Nash and Sutcliffe (1970) proposed an efficiency measure for hydrological models. The Nash–Sutcliffe efficiency is defined as one minus the sum of the squared differences between the predicted \({Q}_{i}^{t}\) and observed values \({Q}_{s}^{t}\), normalized by the variance of the observed values during the period under investigation with:

$$\mathrm{NSE}=1-\frac{{\sum }_{t=1}^{T}{\left({Q}_{s}^{t}-{Q}_{i}^{t}\right)}^{2}}{{\sum }_{t=1}^{T}{\left({Q}_{s}^{t}-\overline{{Q}_{s}}\right)}^{2}}.$$

(12)

The range of the NSE lies between 1.0 (perfect fit) and − ∞. An efficiency of lower than zero indicates that the mean value of the observed time series would have been a better predictor than the model. In this case, the imputation method performs worse than a simple imputation based on the mean of the observed data.

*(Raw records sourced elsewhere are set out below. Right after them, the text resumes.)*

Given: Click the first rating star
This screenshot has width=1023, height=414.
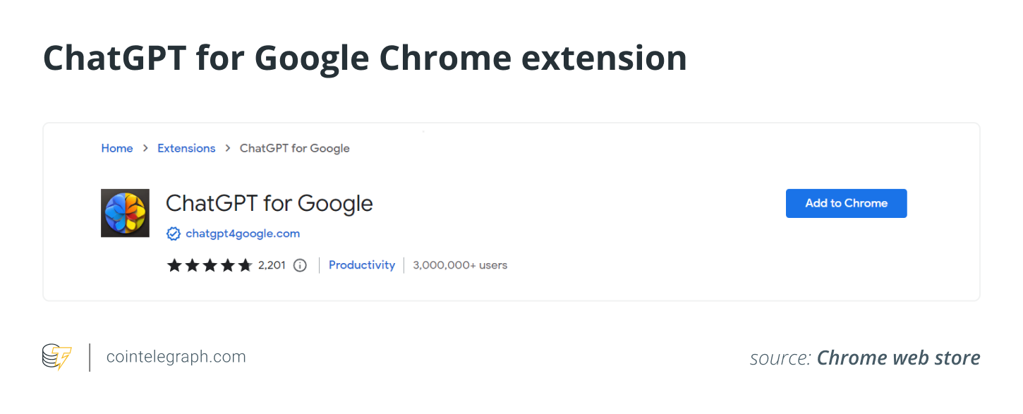Looking at the screenshot, I should pos(174,265).
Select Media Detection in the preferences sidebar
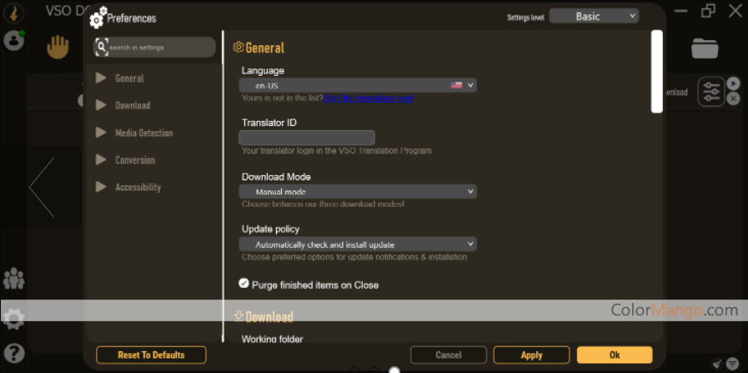Viewport: 748px width, 373px height. [x=143, y=133]
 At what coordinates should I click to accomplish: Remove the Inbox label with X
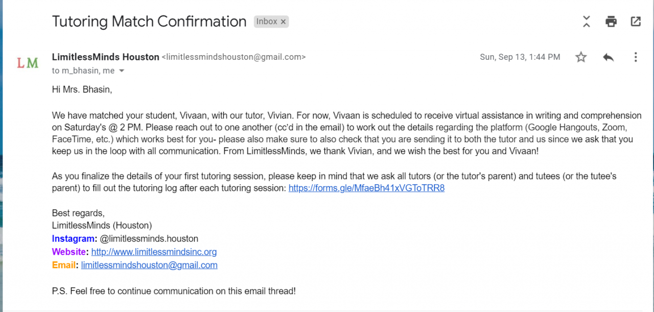(x=284, y=21)
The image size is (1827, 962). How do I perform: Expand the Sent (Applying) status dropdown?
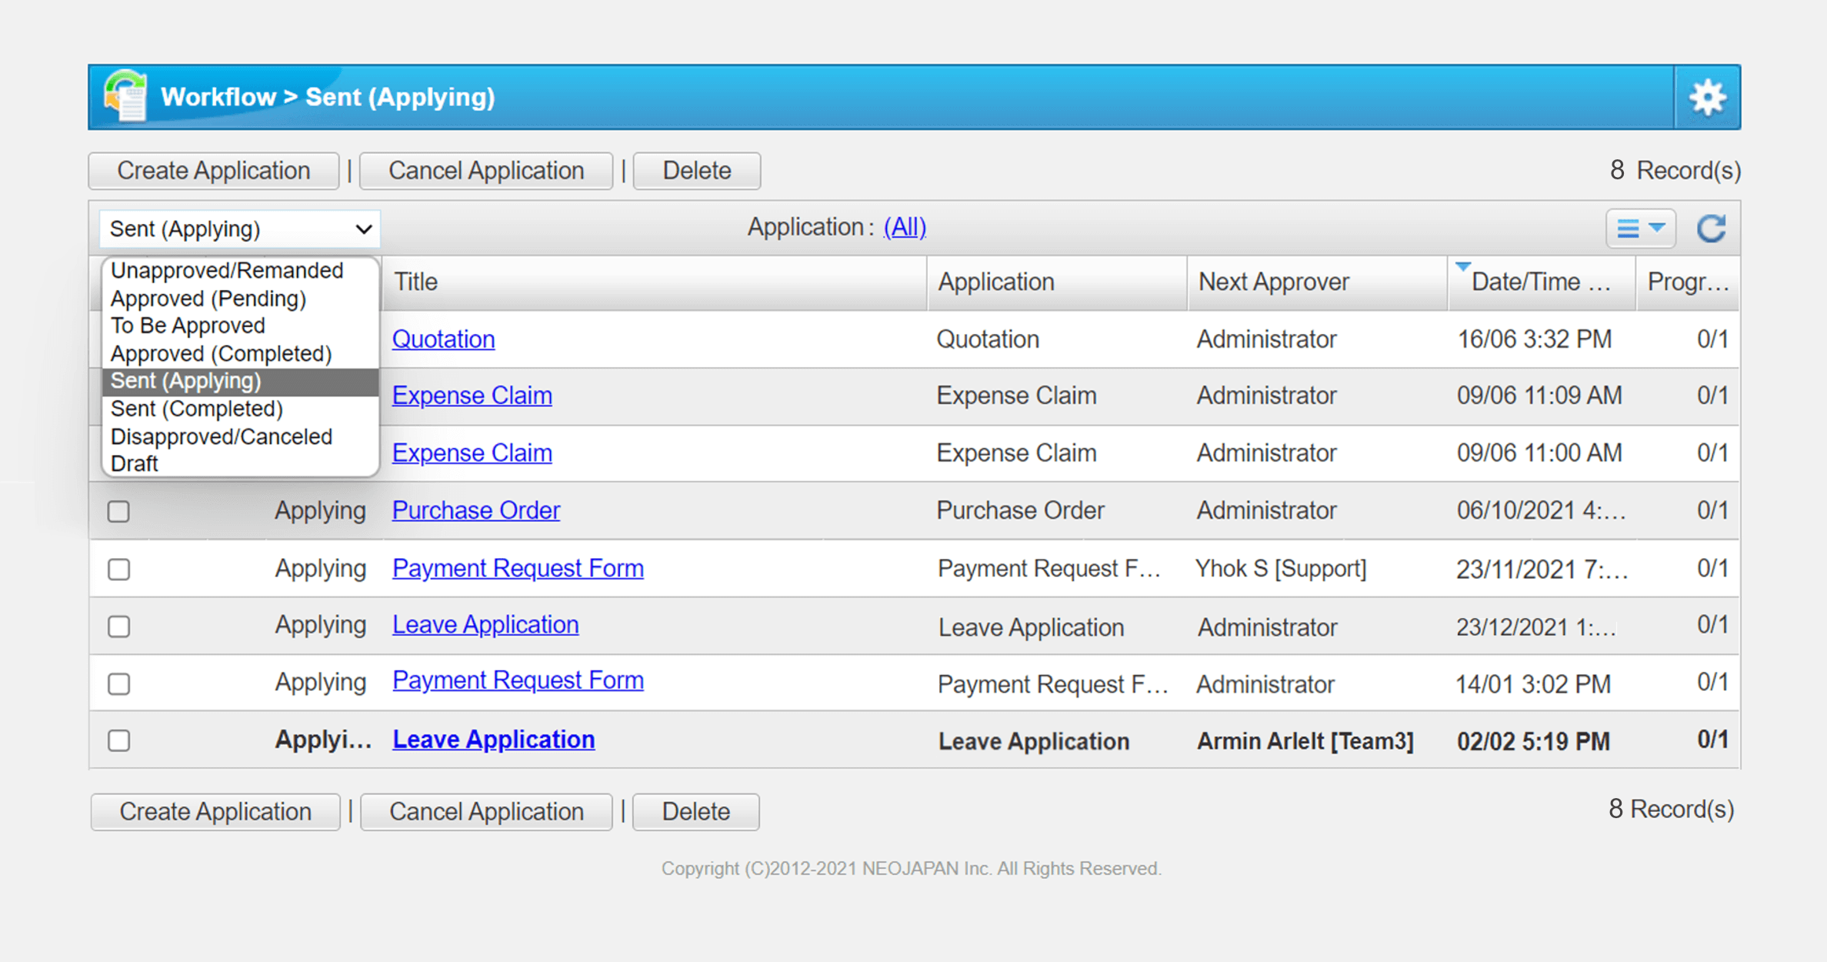point(237,227)
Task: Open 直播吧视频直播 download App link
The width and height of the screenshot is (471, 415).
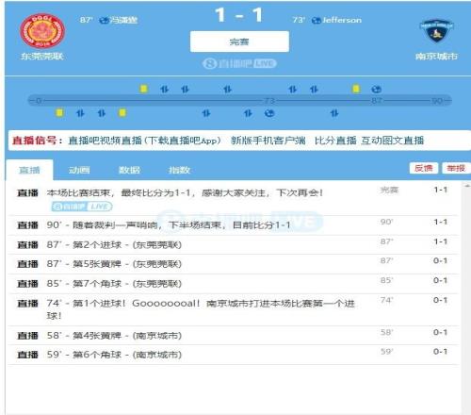Action: coord(145,141)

Note that the NSE is related to the MSE. It can be interpreted as dividing MSE by the variance of the observations and subtracting that ratio from 1 with

$$\mathrm{NSE}=1-\frac{{\sum }_{t=1}^{T}{\left({Q}_{s}^{t}-{Q}_{i}^{t}\right)}^{2}}{{\sum }_{t=1}^{T}{\left({Q}_{s}^{t}-\overline{{Q}_{s}}\right)}^{2}}=1- \frac{\text{MSE}}{{\sigma }_{{Q}_{s}}^{2}}.$$

(13)

Results and discussion

Streamflow simulation obtained from the HBV model

In the context of hydrological settings, selecting an appropriate imputation method requires careful consideration of the key characteristics of hydrological data (Haile et al. 2023). Hydrological data consist of time series that typically exhibit stable trends over time and high autocorrelation of observations. Additionally, these time series often manifest random fluctuations around the trends, and these fluctuations are not constant over time (Guzman et al. 2013). Given these underlying data features in hydrology, imputing missing values should rely on statistical time series methods that account for the temporal nature of hydrological data.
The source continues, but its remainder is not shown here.